== Segment start ==

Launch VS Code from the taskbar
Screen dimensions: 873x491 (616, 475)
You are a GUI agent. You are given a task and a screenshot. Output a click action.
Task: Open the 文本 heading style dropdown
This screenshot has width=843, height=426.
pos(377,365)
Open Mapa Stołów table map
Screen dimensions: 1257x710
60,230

== Segment end ==
== Segment start ==

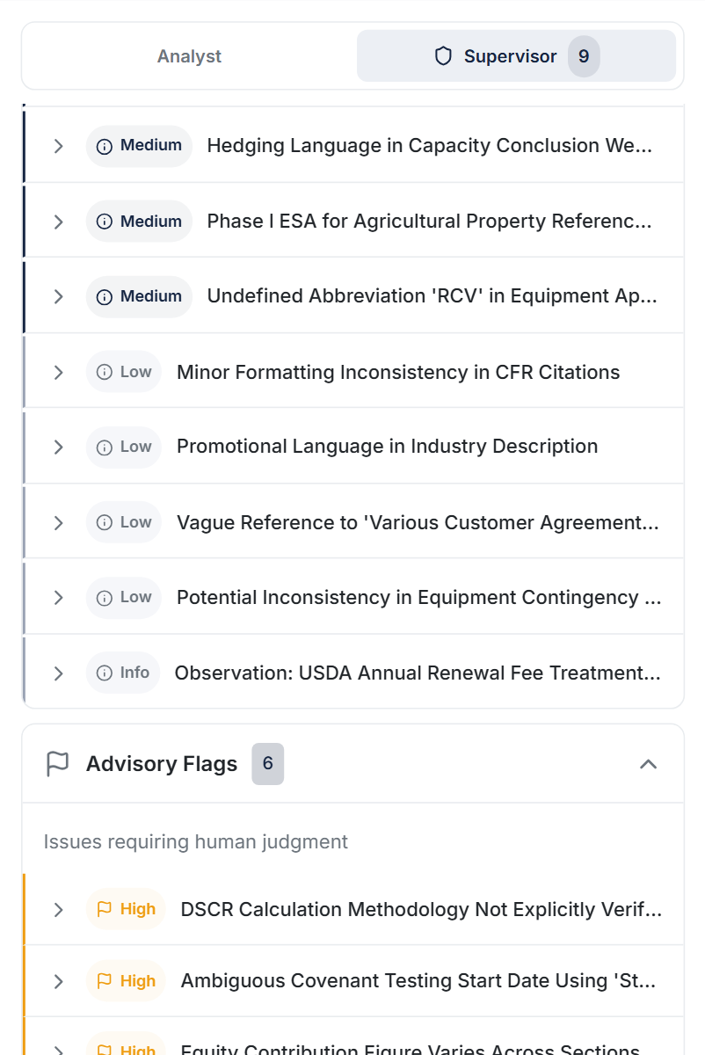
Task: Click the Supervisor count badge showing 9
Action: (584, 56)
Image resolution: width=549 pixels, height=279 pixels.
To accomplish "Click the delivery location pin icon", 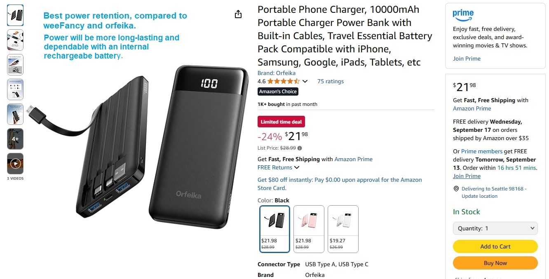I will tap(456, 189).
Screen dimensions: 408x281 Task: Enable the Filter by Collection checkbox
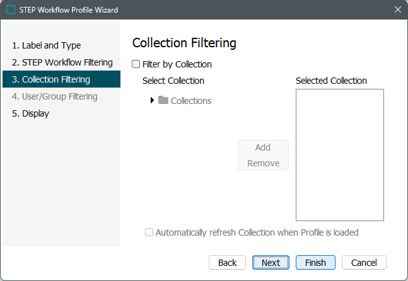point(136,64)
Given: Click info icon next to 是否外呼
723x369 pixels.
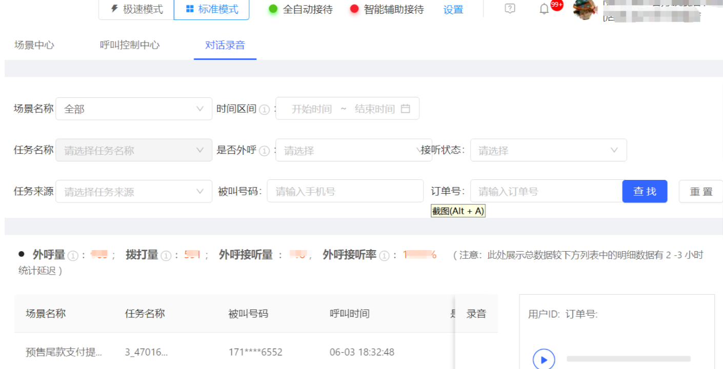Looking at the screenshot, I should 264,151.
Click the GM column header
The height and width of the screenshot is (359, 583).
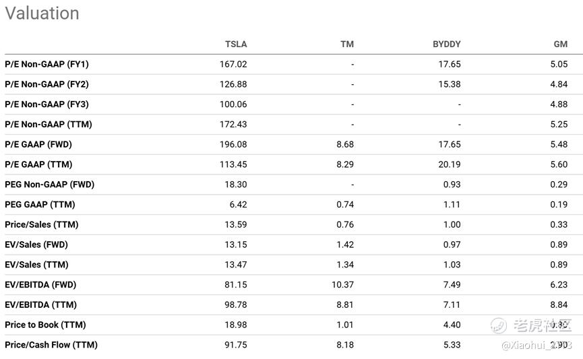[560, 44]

== Segment end ==

#### Activity
What is needed is every line of the records that contains the word "Open".

#### Your response
Task: Open the 文本 heading style dropdown
Open Mapa Stołów table map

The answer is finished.